## Start SELECTED EXTRACT

[swift-evolution] [Draft] Expanded min/max algorithms

[Dave Abrahams]

on Sat Apr 16 2016, Nate Cook <swift-evolution at swift.org> wrote:

> Hello all,
>
> Attached is a draft of a proposal to expand the min and max sequence APIs to
> better handle collections and to support future sorted sequences/collections.
> The proposal is in a gist here and inlined below—would love to hear any comments
> or feedback before submitting the proposal.
>
> Nate
>
> Proposal: Expanded min/max algorithms
>
> This proposal would expand on the min() and max() sequence methods to add
> methods that return the corresponding index for a collection, efficiently find
> the minimum and maximum elements or indices at the same time, and provide
> extension points for sorted collections to provide all these results more
> efficiently.
>
> Related Bugs: SR-889 and SR-890
>
> Motivation
>
> The Sequence protocol currently offers min() and max() methods that return the
> minimum and maximum elements of a sequence or collection. Unfortunately, there
> are applications where these methods do not provide enough flexibility to be
> useful.
>
> First, if the user of a collection wants not just to get the minimum value but
> also to operate on it in some way (e.g., mutation or just accessing it multiple
> times), she would need the index of the minimum element. The current APIs don't
> support that, so she would need to write her own.
>
> Second, the writer of a sorted collection is currently unable to provide
> efficient responses to the min() and max() methods when used in a generic
> context, even though these should be O(1) operations. Just like Set can respond
> quickly to contains(_:) even in a generic context, so too should new sorted
> collections be able to optimize their responses.
>
> Finally, getting the minimum and maximum elements (or indices) of a collection
> or sequence currently requires calling both min() and max(). With two calls,
> every element is iterated and compared twice. When you need both results,
> finding both the minimum and the maximum at the same time is more efficient,
> requiring only a single pass and 25% fewer comparisons.

## End SELECTED EXTRACT
## Start SUPPLIED RECORDS

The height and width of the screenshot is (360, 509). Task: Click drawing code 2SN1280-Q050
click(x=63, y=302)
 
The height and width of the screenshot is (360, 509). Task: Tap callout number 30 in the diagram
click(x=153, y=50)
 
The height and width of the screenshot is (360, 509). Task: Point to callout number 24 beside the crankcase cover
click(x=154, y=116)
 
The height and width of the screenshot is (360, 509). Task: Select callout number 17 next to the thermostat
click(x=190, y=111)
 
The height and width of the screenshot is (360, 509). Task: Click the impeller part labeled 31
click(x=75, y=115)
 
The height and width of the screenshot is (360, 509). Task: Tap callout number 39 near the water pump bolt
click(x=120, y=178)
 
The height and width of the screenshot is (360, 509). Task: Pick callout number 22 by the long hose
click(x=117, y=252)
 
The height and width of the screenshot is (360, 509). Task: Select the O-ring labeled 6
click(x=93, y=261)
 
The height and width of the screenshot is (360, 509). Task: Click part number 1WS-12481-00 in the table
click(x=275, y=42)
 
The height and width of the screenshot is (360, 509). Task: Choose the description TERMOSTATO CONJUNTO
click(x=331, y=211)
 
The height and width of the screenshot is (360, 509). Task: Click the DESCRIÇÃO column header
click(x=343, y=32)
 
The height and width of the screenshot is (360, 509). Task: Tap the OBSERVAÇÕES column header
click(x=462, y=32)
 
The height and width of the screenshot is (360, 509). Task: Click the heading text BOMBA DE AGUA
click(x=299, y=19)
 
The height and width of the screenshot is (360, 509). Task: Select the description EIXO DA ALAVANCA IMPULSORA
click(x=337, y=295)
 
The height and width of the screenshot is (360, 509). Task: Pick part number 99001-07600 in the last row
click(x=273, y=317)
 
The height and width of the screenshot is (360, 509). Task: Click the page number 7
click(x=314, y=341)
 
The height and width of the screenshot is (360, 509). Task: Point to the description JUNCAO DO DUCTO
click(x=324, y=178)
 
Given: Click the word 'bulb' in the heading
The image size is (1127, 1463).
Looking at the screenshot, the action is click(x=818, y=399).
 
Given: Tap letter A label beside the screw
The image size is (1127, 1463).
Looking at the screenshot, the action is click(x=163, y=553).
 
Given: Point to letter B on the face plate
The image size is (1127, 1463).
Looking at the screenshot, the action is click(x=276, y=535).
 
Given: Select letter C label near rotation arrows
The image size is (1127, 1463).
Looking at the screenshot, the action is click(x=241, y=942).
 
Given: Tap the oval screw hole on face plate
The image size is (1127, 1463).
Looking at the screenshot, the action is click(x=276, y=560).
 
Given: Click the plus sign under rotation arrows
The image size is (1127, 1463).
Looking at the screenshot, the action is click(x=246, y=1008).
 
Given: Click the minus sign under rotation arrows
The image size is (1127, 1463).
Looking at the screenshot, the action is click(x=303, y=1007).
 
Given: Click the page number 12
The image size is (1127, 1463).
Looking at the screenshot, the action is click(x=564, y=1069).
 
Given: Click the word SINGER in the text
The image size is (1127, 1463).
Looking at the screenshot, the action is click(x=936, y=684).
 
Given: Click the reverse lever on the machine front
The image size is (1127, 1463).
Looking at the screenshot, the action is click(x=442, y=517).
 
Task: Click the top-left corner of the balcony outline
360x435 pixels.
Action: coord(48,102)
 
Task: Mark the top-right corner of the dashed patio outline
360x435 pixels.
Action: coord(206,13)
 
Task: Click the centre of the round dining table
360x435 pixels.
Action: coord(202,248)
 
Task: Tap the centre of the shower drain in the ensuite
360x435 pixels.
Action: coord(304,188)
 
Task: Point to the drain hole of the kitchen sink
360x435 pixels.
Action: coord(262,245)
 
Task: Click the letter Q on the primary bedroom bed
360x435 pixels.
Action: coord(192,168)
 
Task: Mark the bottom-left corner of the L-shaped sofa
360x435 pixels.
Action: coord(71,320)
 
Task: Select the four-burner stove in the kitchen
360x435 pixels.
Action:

## End SUPPLIED RECORDS

- [INSTRUCTIONS FOR THE TASK]: Copy out the swift-evolution post on expanded min/max algorithms in full, with every word, line break and quote marker unchanged.

- [COMPLETE RESPONSE]:
[swift-evolution] [Draft] Expanded min/max algorithms

[Dave Abrahams]

on Sat Apr 16 2016, Nate Cook <swift-evolution at swift.org> wrote:

> Hello all,
>
> Attached is a draft of a proposal to expand the min and max sequence APIs to
> better handle collections and to support future sorted sequences/collections.
> The proposal is in a gist here and inlined below—would love to hear any comments
> or feedback before submitting the proposal.
>
> Nate
>
> Proposal: Expanded min/max algorithms
>
> This proposal would expand on the min() and max() sequence methods to add
> methods that return the corresponding index for a collection, efficiently find
> the minimum and maximum elements or indices at the same time, and provide
> extension points for sorted collections to provide all these results more
> efficiently.
>
> Related Bugs: SR-889 and SR-890
>
> Motivation
>
> The Sequence protocol currently offers min() and max() methods that return the
> minimum and maximum elements of a sequence or collection. Unfortunately, there
> are applications where these methods do not provide enough flexibility to be
> useful.
>
> First, if the user of a collection wants not just to get the minimum value but
> also to operate on it in some way (e.g., mutation or just accessing it multiple
> times), she would need the index of the minimum element. The current APIs don't
> support that, so she would need to write her own.
>
> Second, the writer of a sorted collection is currently unable to provide
> efficient responses to the min() and max() methods when used in a generic
> context, even though these should be O(1) operations. Just like Set can respond
> quickly to contains(_:) even in a generic context, so too should new sorted
> collections be able to optimize their responses.
>
> Finally, getting the minimum and maximum elements (or indices) of a collection
> or sequence currently requires calling both min() and max(). With two calls,
> every element is iterated and compared twice. When you need both results,
> finding both the minimum and the maximum at the same time is more efficient,
> requiring only a single pass and 25% fewer comparisons.